Surpeuplées, les prisons turques sont caractérisées par le manque d’hygiène et de suivi médical. Dans ces conditions, les mesures de distanciation nécessaires pour lutter contre la propagation du Covid-19 sont impossibles à mettre en place. « Cette approche est inique », a déclaré à la presse le député Mustafa Yeneroglu, un transfuge de l’AKP qui a récemment rejoint les rangs de Deva, le nouveau parti créé au début du mois de mars par Ali Babacan, un ancien compagnon de route du président turc Recep Tayyip Erdogan.
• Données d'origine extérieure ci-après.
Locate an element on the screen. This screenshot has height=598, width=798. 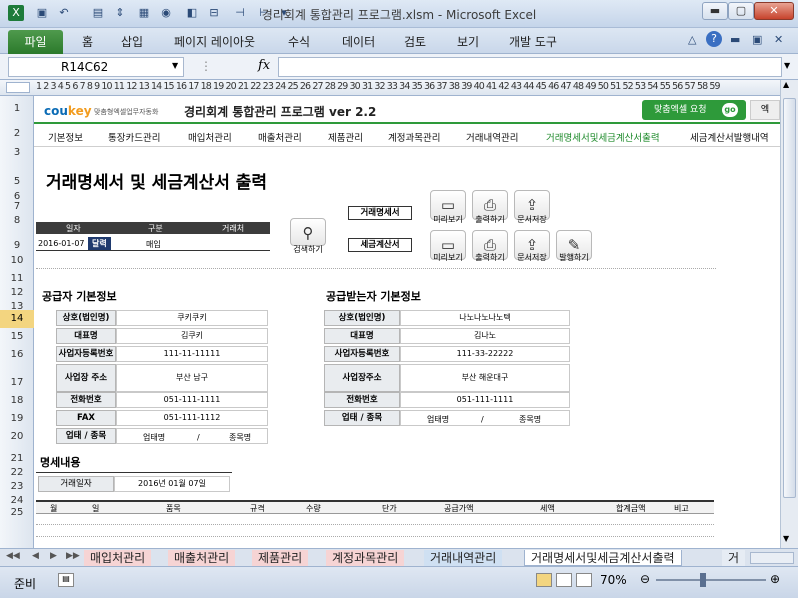
tab-nav-next-icon: ▶ is located at coordinates (54, 556).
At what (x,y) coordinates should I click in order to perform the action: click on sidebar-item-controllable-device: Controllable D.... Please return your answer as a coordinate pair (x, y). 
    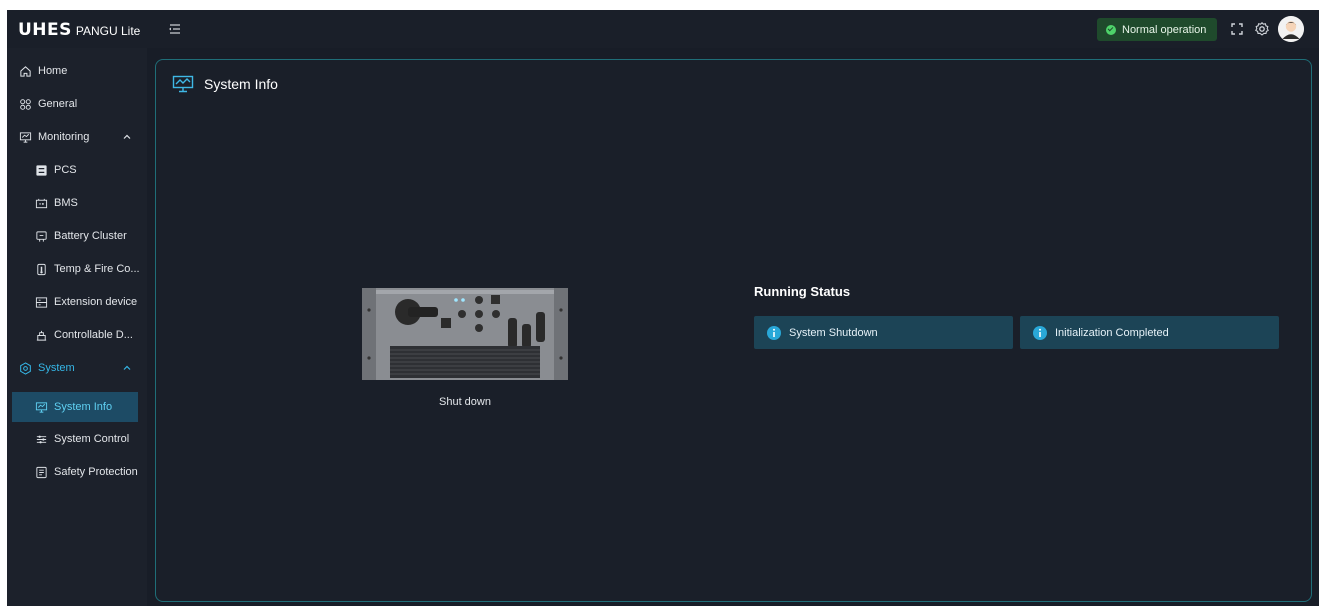
    Looking at the image, I should click on (77, 335).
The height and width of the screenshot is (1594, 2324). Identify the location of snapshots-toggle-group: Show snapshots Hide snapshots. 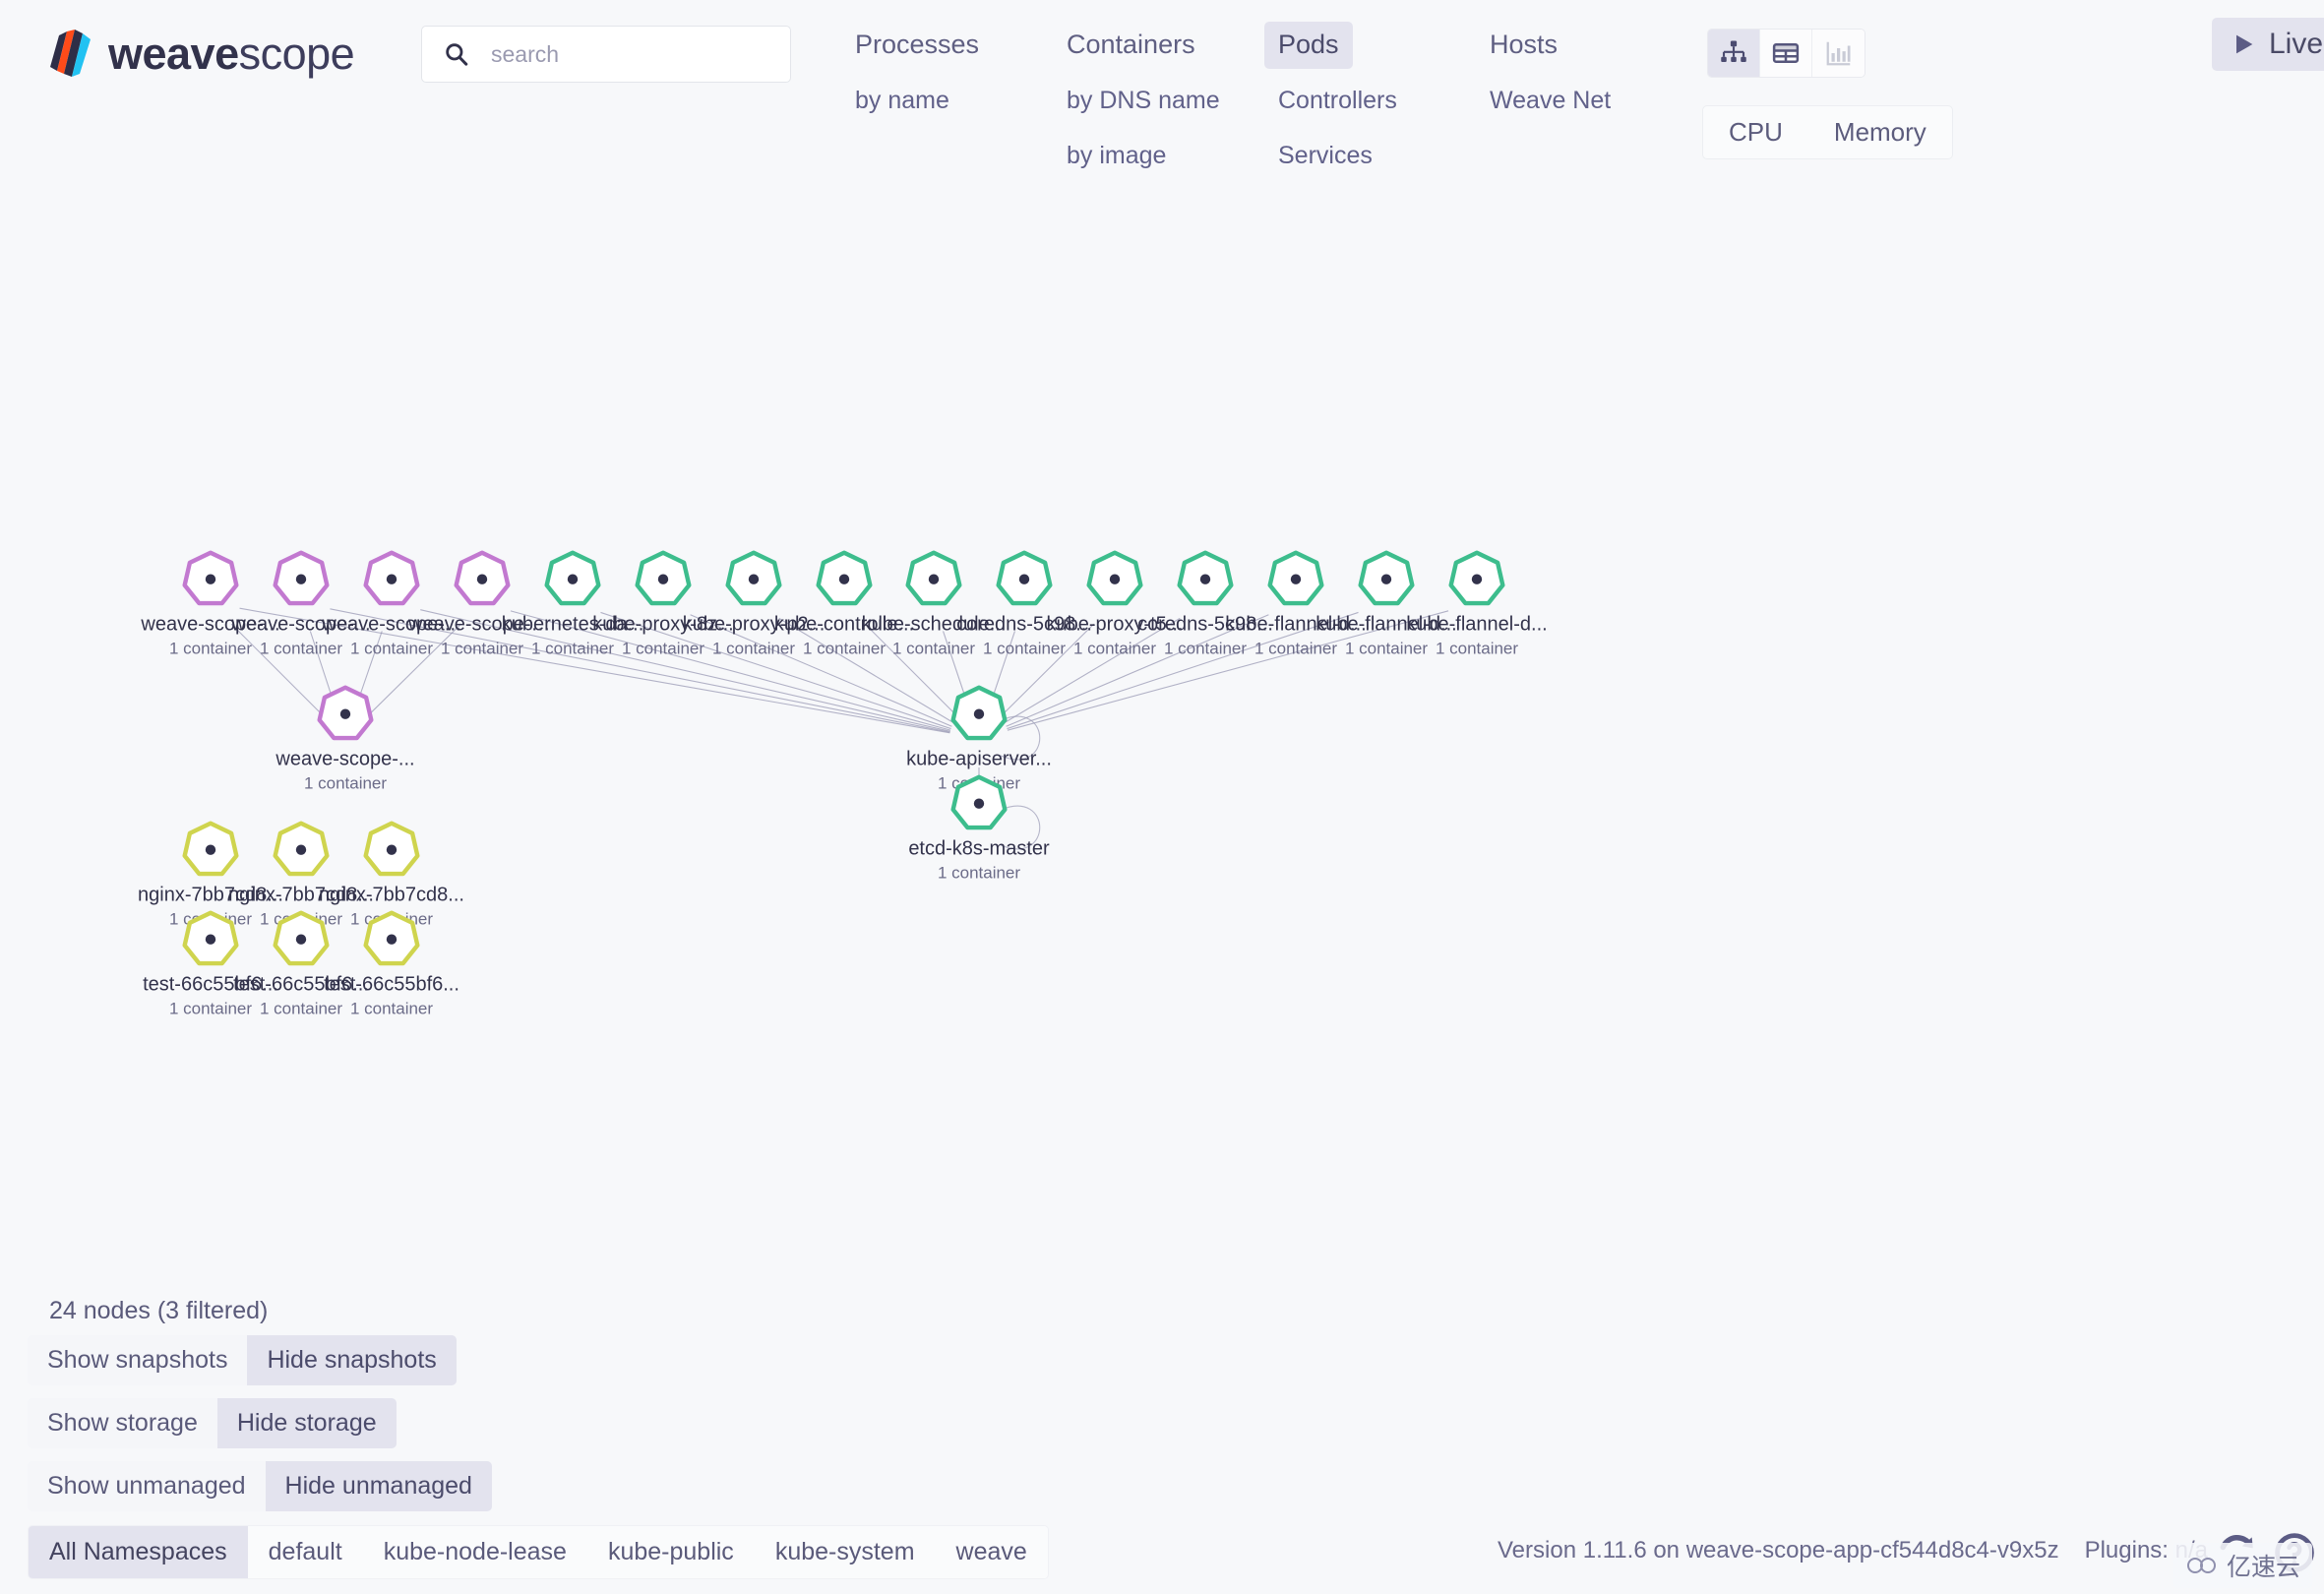
(242, 1360).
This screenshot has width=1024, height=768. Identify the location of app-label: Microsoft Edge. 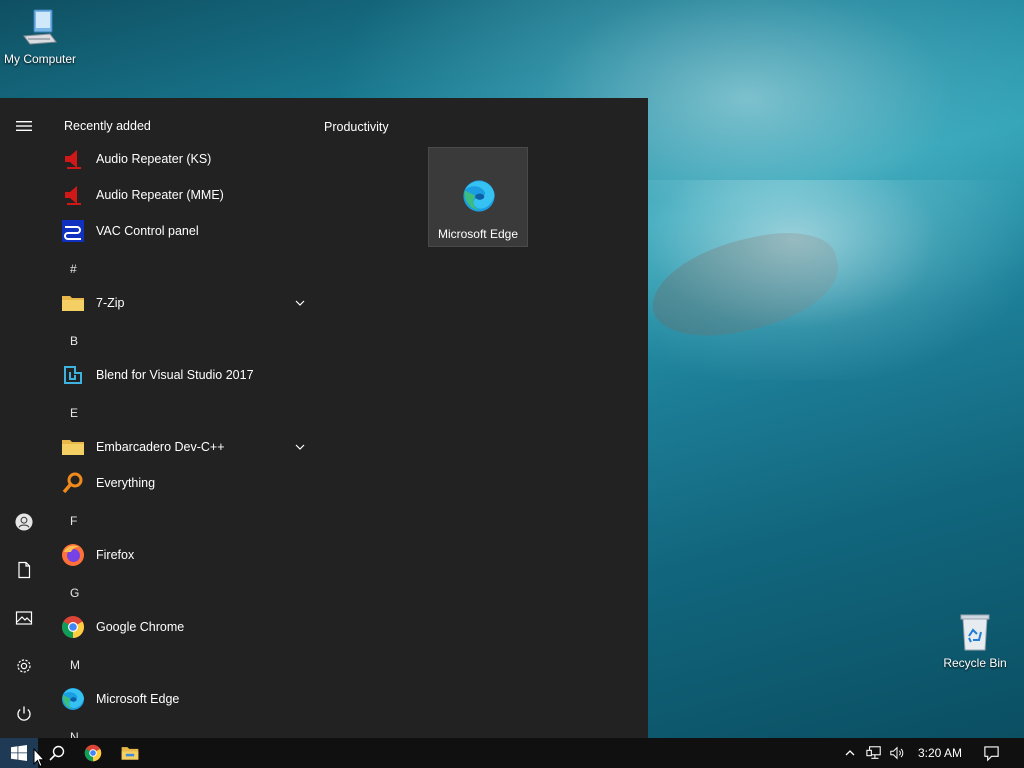
(138, 699).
Les opposants craignent que les libertés civiles soient les prochaines victimes de l’épidémie en Turquie. Un amendement de loi est d’ailleurs en préparation qui prévoit de soumettre Twitter, YouTube, Facebook, WhatsApp et Telegram à un contrôle plus strict. Prétextant lutter contre les « provocations » postées par des internautes et des journalistes sur les réseaux sociaux, le ministère de l’intérieur a procédé à des centaines d’arrestation. Quelque 616 personnes ont été contrôlées pour des partages sur les réseaux et 212 personnes ont été interpellées. Huit d’entre elles ont été incarcérées. Des médecins, qui avaient émis des critiques sur la réponse du gouvernement à la crise sanitaire, ont été contraints de s’excuser.

« Maintenir la pression »

« La crise sanitaire est un outil puissant entre les mains de ce régime, prêt à tout pour rester au pouvoir. Empêcher la critique, blâmer un hypothétique ennemi intérieur est la seule arme à la disposition des autorités qui veulent maintenir la pression pour éviter la destruction de l’empire de la peur qu’elles ont créé », estime Bayram Erzurumluoglu, un ancien professeur de sociologie de l’université d’Adiyaman, dans le Sud-Est, limogé par décret après le putsch manqué de 2016. Ces craintes semblent justifiées. Dans son discours à la nation après la réunion du cabinet ministériel, lundi 13 avril, le président turc Recep Tayyip Erdogan a critiqué la presse. « Certains médias ont utilisé la pandémie comme prétexte, déclarant pratiquement la guerre à leur propre pays avec leurs articles et leurs chroniqueurs, comme ils l’ont toujours fait », a-t-il martelé. Et de conclure : « Si Dieu le veut, notre pays va se débarrasser non seulement du coronavirus, mais aussi des virus médiatique et politique. » Selon Mehmet Altan, la loi d’amnistie marque « une nouvelle phase » de consolidation du régime. « La loi vise à faire passer aux gens l’envie de critiquer. Il s’agit de préparer le terrain car, après l’épidémie, les conditions économiques et sociales seront encore plus difficiles », explique l’économiste.